Information provided -
━━━━━━━━

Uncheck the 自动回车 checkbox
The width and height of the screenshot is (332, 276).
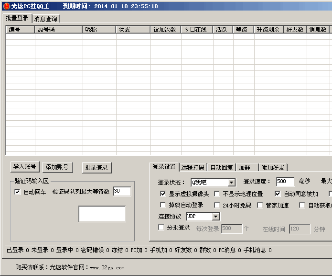click(18, 192)
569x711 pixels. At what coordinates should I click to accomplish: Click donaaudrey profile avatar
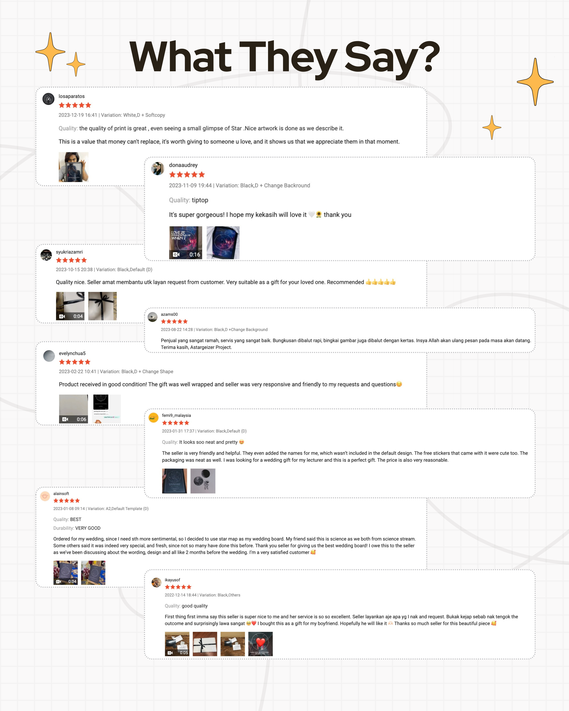click(158, 169)
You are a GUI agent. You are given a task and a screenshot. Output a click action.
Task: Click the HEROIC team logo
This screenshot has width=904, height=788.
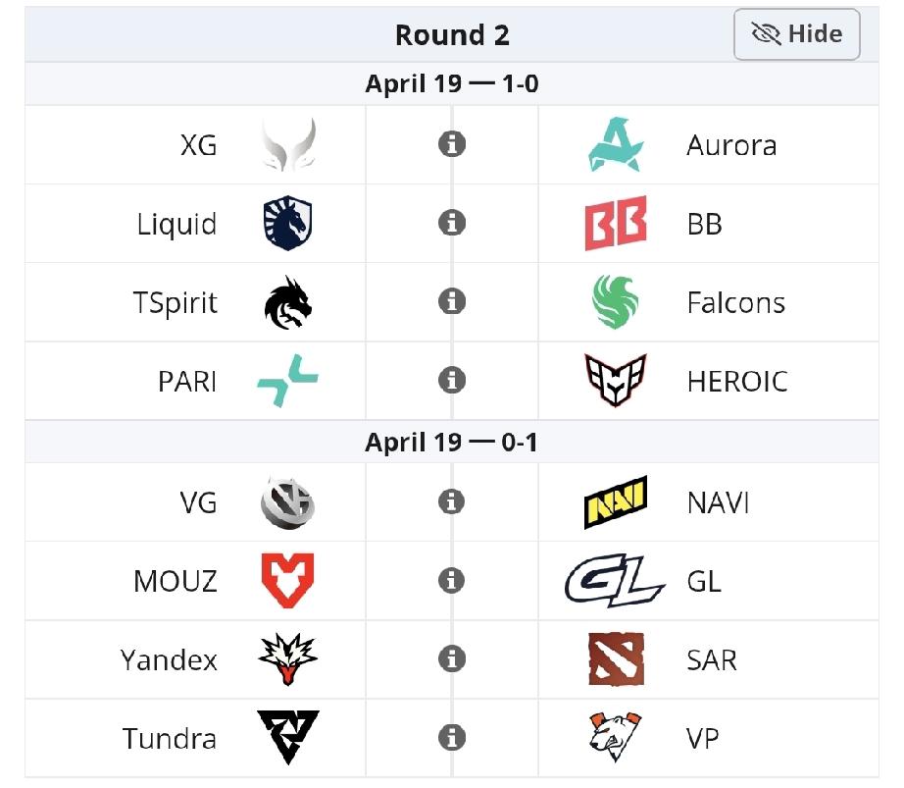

━━━━━━━━

Task item -
Write out the data precisely as given, excluding the pictures.

Problem solution -
Uncheck the 自动回车 checkbox
The width and height of the screenshot is (332, 276).
click(18, 192)
569x711 pixels. At what coordinates should I click to accomplish: Click donaaudrey profile avatar
click(158, 169)
You are a GUI agent. You are given a task and a screenshot. Output a click action.
Task: Click the HEROIC team logo
This screenshot has width=904, height=788.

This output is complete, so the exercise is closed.